Balancing IT Security

 

Strong IT security is often perceived as a series of obstructions that hinder productivity. Users are generally understood to want looser security, but what they really (and rightly) want is for security to be more transparent; fewer hassles, fewer passwords, fewer procedures, and more assurance that their systems will run smoothly. They are focused on getting their own jobs done, which is in fact what they should be doing. It is your job is to make sure that they can keep this focus. However, it is also your job to make sure that systems are properly secured. How you accomplish both of these is a matter of finding the elusive balance of security and functionality that is appropriate for your organization.

 

Without going in-depth into security philosophies and controls, it is important to keep core aspects in mind and be constantly vigilant and aware of threats. After-the-fact is always the time when people tend to truly appreciate the importance of IT security. Before-hand, IT security threats tends to be more conceptual and fluid rather than having the feeling of something very specific to be on guard for. A vague threat can lead to sloppy security habits (for both users and IT staff!) until a security incident occurs. The event then triggers a reactive blitz on enhancing security initiatives, which gradually fades until the next security incident. Implementing structure is critical, but if you’re like most, you’ve probably had to procrastinate strategic IT security to keep the day-to-day operations running. As an ongoing effort, your IT group must step up and actively engage the business units to work together both strategically and tactically to break this cycle.

 

To implement quality IT security that will last for the long term, it is critical to get ongoing support from your senior management. Although they definitely want things to be secure, it may actually be a challenge to get them to commit. They are in a difficult situation of wanting good IT security, but not being able to allow anything that would significantly hinder the business functions. It is up to you to present what you think is a reasonable option and make a case for how you will approach it. Breaking it down to stages and updating the management on your steady progress is a good way to accomplish this. Be prepared for some push-back however. Executives naturally want the staff to function efficiently. They have a broader perspective and much more to consider than just the IT aspects that take up most of your time.

 

Depending on the business you are in and the content and the sensitivity of what you are doing, the security level may vary. You would secure your nuclear launch codes differently than your child’s MP3 of The Wiggles. There is a huge array of aspects to consider, including exposure of information, virtual access to systems, and especially mobile equipment that goes missing when you have no idea what the specific data content was. Internal unauthorized access is often the biggest risk, but something that many organizations tend to be very lax about. Be sure to also keep in mind that at a certain point you will see diminishing returns. The final increments become disproportionately expensive with decreasing value. As an IT professional, you will need to regularly reconsider the balance and consistently push your organization in the right direction.

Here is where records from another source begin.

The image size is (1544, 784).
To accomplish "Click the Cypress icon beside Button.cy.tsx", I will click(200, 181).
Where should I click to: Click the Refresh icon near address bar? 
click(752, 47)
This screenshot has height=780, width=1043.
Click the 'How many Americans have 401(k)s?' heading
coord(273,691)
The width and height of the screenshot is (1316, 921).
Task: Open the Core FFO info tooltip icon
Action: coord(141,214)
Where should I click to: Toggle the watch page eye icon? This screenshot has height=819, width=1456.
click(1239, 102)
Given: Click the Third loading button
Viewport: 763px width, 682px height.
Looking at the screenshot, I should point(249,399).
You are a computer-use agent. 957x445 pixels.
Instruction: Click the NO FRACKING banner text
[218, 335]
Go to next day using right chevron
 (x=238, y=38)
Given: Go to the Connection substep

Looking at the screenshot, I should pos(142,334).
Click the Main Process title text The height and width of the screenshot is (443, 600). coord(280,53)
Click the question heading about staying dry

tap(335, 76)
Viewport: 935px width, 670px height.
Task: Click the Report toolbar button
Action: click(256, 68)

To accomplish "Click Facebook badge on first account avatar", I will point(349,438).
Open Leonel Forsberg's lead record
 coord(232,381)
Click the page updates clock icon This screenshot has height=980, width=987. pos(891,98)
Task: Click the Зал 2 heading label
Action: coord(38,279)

Education and training of your users can make a difference, but not being technical folks, they are primarily interested in how it will affect them. Throwing statistics at them and explaining that everyone is at risk is not terribly effective, but you will ultimately need their support and compliance for IT security to be successful. Implementing technology to enhance security can make a huge difference, and there are a lot of very good security products on the market, but an improperly used tool will hold little effect. Security is fallible because it ultimately lies with people. It becomes about understanding reasonable risk and ensuring that there is proper communication about the what, the why and the how of IT security.

 

Having a good IT security policy is important, but what you really need is good IT security.